И еле заметным, привычным жестом она перекрестила дверь, за которой оставила Станислава.

Когда она вышла на улицу, ее снова поразило необыкновенное движение. По тротуару на противоположной стороне шла небольшая группка парней. Она обратила внимание на то, что они как будто единое целое. Они шли нестройной толпой, но в том, как они шли, угадывалось что-то, всех их объединяющее. Панна Текла остановилась и посмотрела им вслед. Они шли в сторону Маршалковской. К ним присоединились еще трое мужчин, которые вышли из ворот. Один из них резким и величественным движением, взмахнув древком, как косой, развернул бело-красное знамя. Панна Текла от удивления разинула рот.

Вдруг с Маршалковской долетели звуки выстрелов. Какой-то старик бежал оттуда.

– Бегите! – закричал он Текле, проносясь мимо нее. – Пани, удирайте отсюда!..

– Что случилось?! – крикнула удивленная Текла.

– Восстание! – только и успел прокричать он в ответ, и в его голосе послышались и удивление и страх. Он побежал в сторону Политехнического института.

Панна Текла, не раздумывая долго, быстро пошла за ним, хоть это ей вовсе было не по пути – ей надо было возвращаться на Брацкую.

Около Политехнического было спокойно.
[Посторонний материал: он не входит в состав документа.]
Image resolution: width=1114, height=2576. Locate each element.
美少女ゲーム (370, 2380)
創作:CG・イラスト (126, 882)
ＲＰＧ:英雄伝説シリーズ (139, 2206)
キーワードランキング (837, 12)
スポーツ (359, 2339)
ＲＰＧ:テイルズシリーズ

На улице никого, все забились в подворотни. Панна Текла перешла на другую сторону и побежала к памятнику Саперу.

В голове у нее была совершеннейшая пустота, и она не знала, зачем и куда идет. Из окон больницы закричали: «Пани, пани, подождите!» Но она летела вперед.

– Восстание, восстание! – бессмысленно повторяла она.

А где-то под этой ее бездумностью бушевали бурные чувства. Воспоминания и страхи. Но прежде всего мысли о «детях».

«Где Анджей! Он не пришел к обеду. Где Анджей? Сражается? Но где?»

Потом мелькнула нелепая мысль о Геленке.

«Геленка, Геленка…» – повторяла она, но мысль оборвалась. Страх и беспокойство переплетались. И надо было бежать вперед.

На углу Аллеи Независимости какая-то женщина схватила ее за руку.

– Куда вас несет? Там немцы из казарм стреляют.

– Из каких казарм? – приостановилась Текла.

– Не знаю. Стреляют. Спрячемся!

Женщина в белом полотняном костюме, казалось, потеряла рассудок. Она все повторяла: «Спрячемся!», но продолжала стоять на месте, удерживая и панну Теклу. Неожиданно, потянув за собой Теклу, она пересекла пустую улицу и прижалась к цоколю памятника Саперу. Казалось, она хочет втиснуться в камень.

Панна Текла бежала за этой женщиной, понимая, что это безумие.

– Что вы делаете? Что вы делаете? – кричала она.

От Вавельской по тротуару, прижимаясь к домам, продвигался какой-то отряд. Раздался залп, пули оставили круглые дымящиеся следы на асфальте. Обе женщины пронзительно закричали.

– Пани, пани, в меня попали! – закричала, приходя в себя, женщина в полотняном костюме. Она сползла по цоколю памятника на тротуар. Панна Текла наклонилась над ней. Она увидела, как на белом полотне расплывается красное пятно. Оно быстро увеличивалось. Панна Текла, видя, что краснота эта ползет все дальше и дальше по полотну, еще ниже склонилась над незнакомкой, которая все заметнее бледнела и все сильнее сжимала веки: от боли.

Послышались одиночные винтовочные выстрелы – из глубины улицы стреляли немцы. Отряд задержался в Аллее, что-то у них там происходило. Гранаты раздавали, что ли?

Панна Текла выпрямилась и кивнула им.

– Ребята, – крикнула она, – тут раненая!

Но голос ее прозвучал слабо. Снова раздались выстрелы. Панна Текла пошатнулась, взмахнула руками, словно хотела поднять их вверх, к Саперу, и упала навзничь, ударившись головой о край цоколя. Рядом поднялась пыль: пули беспрестанно били в мостовую и тротуары.